Trump a justifié cette mesure par des considérations de sécurité nationale, un argument souvent invoqué pour contourner les engagements pris dans le cadre de l’Accord Canada–États-Unis–Mexique (ACEUM).
«Par conséquent, nos grands constructeurs de camions, tels que Peterbilt, Kenworth, Freightliner, Mack Trucks et autres, seront protégés contre les perturbations extérieures. Nous avons besoin que nos transporteurs soient financièrement solides et en bonne santé, pour de nombreuses raisons, mais avant tout pour des raisons de sécurité nationale!»

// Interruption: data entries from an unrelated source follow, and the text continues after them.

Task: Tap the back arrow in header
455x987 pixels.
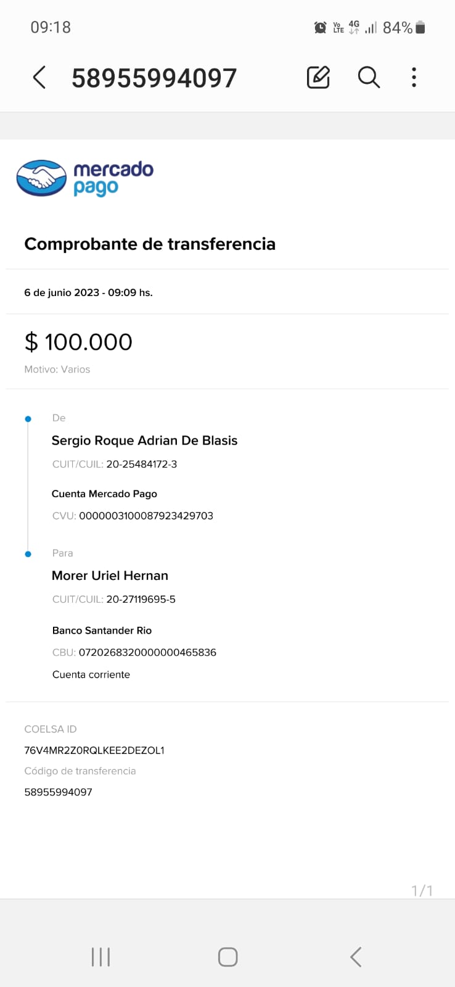Action: pyautogui.click(x=39, y=78)
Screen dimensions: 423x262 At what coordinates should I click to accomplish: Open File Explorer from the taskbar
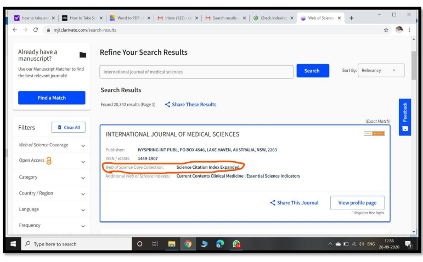171,244
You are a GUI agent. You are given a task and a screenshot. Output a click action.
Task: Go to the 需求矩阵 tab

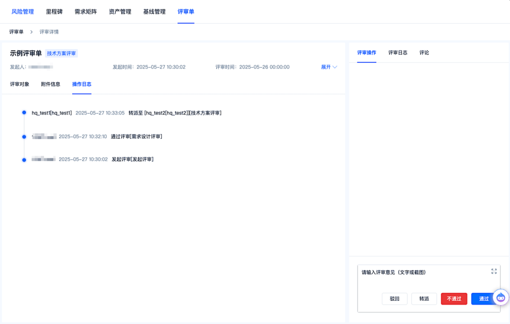(x=85, y=12)
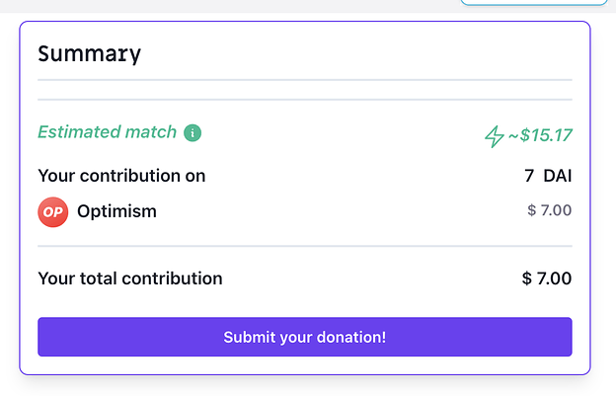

La décision survient alors que certains constructeurs, comme Mack Trucks et Volvo, dénonçaient déjà les effets inéquitables de la politique tarifaire actuelle. Ceux-ci doivent payer des droits sur des composants fabriqués hors des États-Unis, tandis que les camions complets assemblés au Mexique entrent sans droits grâce à l’ACEUM.
Le président de Volvo Trucks North America, Peter Voorhoeve, a expliqué plus tôt cette semaine à notre publication soeur trucknews.com que son entreprise se sentait désavantagée par ce système. Il a précisé que Volvo applique actuellement une surtaxe tarifaire de 3 500 $ US par camion, ce qui ne couvre pas la totalité des frais additionnels.

Du côté de l’industrie, l’annonce a été accueillie avec prudence, voire inquiétude. Dans une lettre à ses membres, le président de l’American Trucking Associations (ATA), Chris Spear, a réitéré l’opposition de l’association à cette mesure.
«Ce soir, l’administration Trump a annoncé la conclusion de son enquête sur la sécurité nationale en vertu de l’article 232 concernant la production étrangère de camions moyens et lourds ainsi que de pièces pour camions. Par conséquent, le tarif douanier passera de 0 % à 25 % à compter du 1er octobre», a-t-il écrit.
«L’ATA a contesté le bien-fondé de cette enquête dès son lancement, et nous avons soumis des commentaires au Department of Commerce au printemps dernier pour faire part de notre opposition.»
Tout en reconnaissant l’objectif de renforcer la production nationale, Spear a souligné que la conjoncture actuelle n’est pas favorable à une hausse des coûts :
«Le secteur du camionnage traverse une période extrêmement difficile, marquée par une baisse des volumes de fret et une hausse des coûts. Nous évaluons actuellement l’impact potentiel de ces tarifs sur les prix des camions, surtout si les fabricants envisagent de relocaliser leur production du Mexique vers les États-Unis. Ces coûts supplémentaires devront être absorbés par les transporteurs, grands ou petits.»
L’annonce a toutefois bénéficié à certains acteurs du marché : les actions de Paccar, société mère de Peterbilt et Kenworth, ont bondi de 6 % avant l’ouverture des marchés, les analystes anticipant un avantage concurrentiel accru pour les fabricants déjà implantés aux États-Unis.